2005 SCION tC Review
SPECIFICATIONS MODEL: Scion tC ENGINE: 2.4-liter DOHC I4 HORSEPOWER/TORQUE: 160 hp @ 5,700 rpm/163 lb.-ft. @ 4,000 rpm TRANSMISSION: 5-speed manual WHEELBASE: 106.3 in. LENGTH x WIDTH x HEIGHT: 174.0 x 69.1 x 55.7 in. CARGO: 12.8 cu. ft. ECONOMY: 22 mpg city/29 mpg highway PRICE: $19,335 (includes $515 delivery, processing and handling fee)
The last time I drove a tC it was much squarer, had right-hand drive and a leaky top. This tC, from Scion, is much more civilized, doesn't have a leaky top, and has a lot more performance. And, as much as I like MGs, this one looks better, too. In my eye, this is the best-looking Scion so far.

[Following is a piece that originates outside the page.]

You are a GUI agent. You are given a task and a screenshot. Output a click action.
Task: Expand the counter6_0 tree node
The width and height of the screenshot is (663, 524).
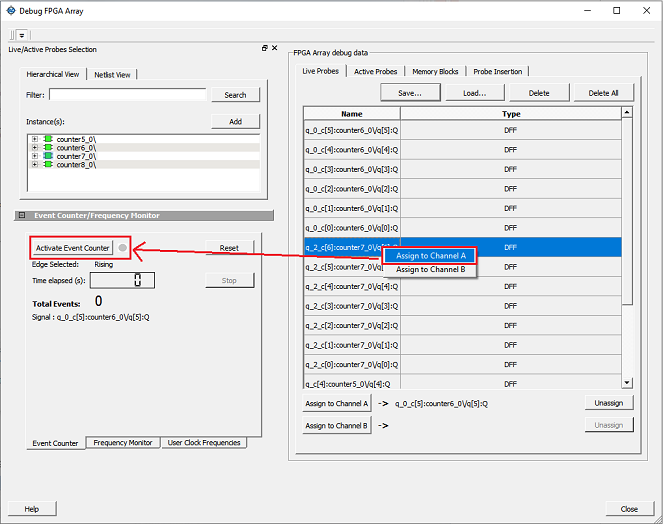click(35, 147)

Scion's third entry into the youth market didn't follow the "x" naming routine of the first two cars. Why? Volvo has an XC Cross Country station wagon and Scion (or Toyota) couldn't impinge on the naming rights. So Scion went with tC. I have been informed that Scion will go through the alphabet until it gets to Z, at which point they aren't sure yet what the one after that will be named.
Your "normal" tC carries a base price of $15,950. Our tester carried a base of $16,000 because it was "Release Series 1.0, number 967 of 2,500" (there was a plaque in the back of the transmission hump cubby that said so). This $1,775 option included "Absolutely Red" exterior paint, color-tuned fabric, upper and lower grille enhancement, 18-inch 7-spoke alloy wheels, billet oil cap, battery tie down, special door sills, and floor mats. The bottom line ends up being $19,335, which in my mind is outside the price range of the youth market at which they're aiming. This is sad, because the tC is a great looking car with a ton of performance for its size. On the other hand, kids drive BMWs to the high school down the block from my house, so maybe I'm not with the times.
The 18-inch wheels definitely will appeal to younger buyers. However, with the low-profile tires mounted on them, the ride is harsh. Again, this might be my aging ride preferences.
The Scion line would be ideal for the implementation of hybrid technology, yet Toyota has chosen not to use it on these platforms. Instead, the tC is powered by a 2.4-liter double overhead cam I-4 that's rated at a strong 160 horsepower. With the standard 5-speed manual transmission, this is enough for some spirited performance. I felt the tC might even have benefitted from a smaller engine, in the 1.5- to 1.7-liter category.
The 5-speed manual transmission was vague, however. I was never confident which gear I was in until I eased the clutch pedal out and listened for the engine rpms. Downshifting was always a challenge. Was I in fourth or second, third or (gasp!) first. Fortunately, the reverse detent was strong.
Handling was very good on my favorite hill test road. It also was decent on the highway, as long as there weren't too many tar strips to add bumpiness through the tires.
I liked the instrument panel, with the tachometer off to the side. The audio controls are hidden by a fold-up panel. Audio consisted of an AM/FM 6Cd changer. The HVAC was good, but with the small interior volume of the car I found myself constantly changing it to find an ideal temperature.
The seats were comfortable front and rear. The front seats fold and slide forward for rear seat access. There was surprisingly good rear leg room. My daughter also confirmed that the ride back there was decent. There are two cupholders in the two-level front console and two more in the rear.
I would probably keep the rear seats folded flat for the extra cargo space. My golf clubs, for example, didn't fit in the trunk without folding the seats.
Under the hood, everything is exposed for easy service and maintenance.
Scion now has three vehicles aimed squarely at the youth market. The tC is the best-looking. Granted, our tester was special and carried a higher price tag than one would like, but other than that, it was a neat car that was a fun ride.